Enter the appropriate response.

Typically, the most recent backup option is selected.

Please enter either a specific backup repository from the above list to
restore it, or one of the following choices:

        CHOICE            ACTION
        ----------------  ----------------------------------------------
        boot              restore the most recent post-boot backup
        manifest_import   restore the most recent manifest_import backup
        -seed-            restore the initial starting repository  (All
                            customizations will be lost, including those
                            made by the install/upgrade process.)
        -quit-            cancel script and quit

Enter response [boot]:

If you press Enter without specifying a backup to restore, the default response, enclosed in [] is selected.

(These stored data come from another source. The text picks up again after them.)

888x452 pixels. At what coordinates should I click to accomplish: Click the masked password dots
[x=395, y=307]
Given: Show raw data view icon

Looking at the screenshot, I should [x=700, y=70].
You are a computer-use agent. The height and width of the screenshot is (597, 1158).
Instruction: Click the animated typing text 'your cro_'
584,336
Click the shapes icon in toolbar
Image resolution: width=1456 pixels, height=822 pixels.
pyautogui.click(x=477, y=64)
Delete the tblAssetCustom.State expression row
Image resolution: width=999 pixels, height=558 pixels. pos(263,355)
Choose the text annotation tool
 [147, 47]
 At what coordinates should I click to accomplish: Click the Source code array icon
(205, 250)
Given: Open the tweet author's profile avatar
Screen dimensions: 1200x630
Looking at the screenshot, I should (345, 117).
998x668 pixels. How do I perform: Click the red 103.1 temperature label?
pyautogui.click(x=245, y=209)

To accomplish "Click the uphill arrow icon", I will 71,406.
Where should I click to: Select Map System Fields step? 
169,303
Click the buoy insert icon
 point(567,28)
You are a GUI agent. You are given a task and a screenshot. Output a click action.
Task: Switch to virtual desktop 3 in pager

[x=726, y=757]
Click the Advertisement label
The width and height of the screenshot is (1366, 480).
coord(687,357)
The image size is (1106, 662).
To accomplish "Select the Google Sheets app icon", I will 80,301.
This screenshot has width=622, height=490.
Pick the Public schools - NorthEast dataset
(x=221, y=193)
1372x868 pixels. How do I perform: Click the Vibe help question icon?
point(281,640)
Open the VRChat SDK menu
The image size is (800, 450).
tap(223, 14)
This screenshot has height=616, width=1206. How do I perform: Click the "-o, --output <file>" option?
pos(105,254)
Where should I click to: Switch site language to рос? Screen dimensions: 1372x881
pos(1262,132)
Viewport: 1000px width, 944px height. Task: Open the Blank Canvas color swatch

Selecting -quit- exits the restore_repository script, returning you to your shell prompt.

Caution - Selecting -seed- restores the seed repository. This repository is designed for use during initial installation and upgrades. Only use the seed repository for recovery purposes when no other service configuration change or backup service repository will work. All configuration changes will be lost, including changes to fundamental Oracle Solaris features that were delivered by installing or updating packages. Using the seed repository for recovery purposes should be a last resort.

After you have selected the backup that you want to restore, that backup is validated and its integrity is checked. If any problems are discovered, the restore_repository command prints error messages and prompts you for another selection. Once you have selected a valid backup, the following information is printed, and you are prompted for final confirmation.

After confirmation, the following steps will be taken:

svc.startd(8) and svc.configd(8) will be quiesced, if running.
/etc/svc/repository.db
    -- renamed --> /etc/svc/repository.db_old_YYYYMMDD_HHMMSS
/system/volatile/db_errors
    -- copied --> /etc/svc/repository.db_old_YYYYMMDD_HHMMSS_errors
repository_to_restore
    -- copied --> /etc/svc/repository.db
and the system will be rebooted with reboot(8).

Proceed [yes/no]?

Type yes to remedy the fault.
The system reboots after the restore_repository command executes all of the listed actions.

Specifying the Amount of Startup Messaging

By default, each service that starts during system boot does not display a message on the console. Use one of the following methods to change which messages appear on the console and which are recorded only in the svc.startd log file. The value of logging-level can be one of the values shown in the table below.

When booting a SPARC system, specify the -m option to the boot command at the ok prompt. See “Messages options” in the kernel(8) man page.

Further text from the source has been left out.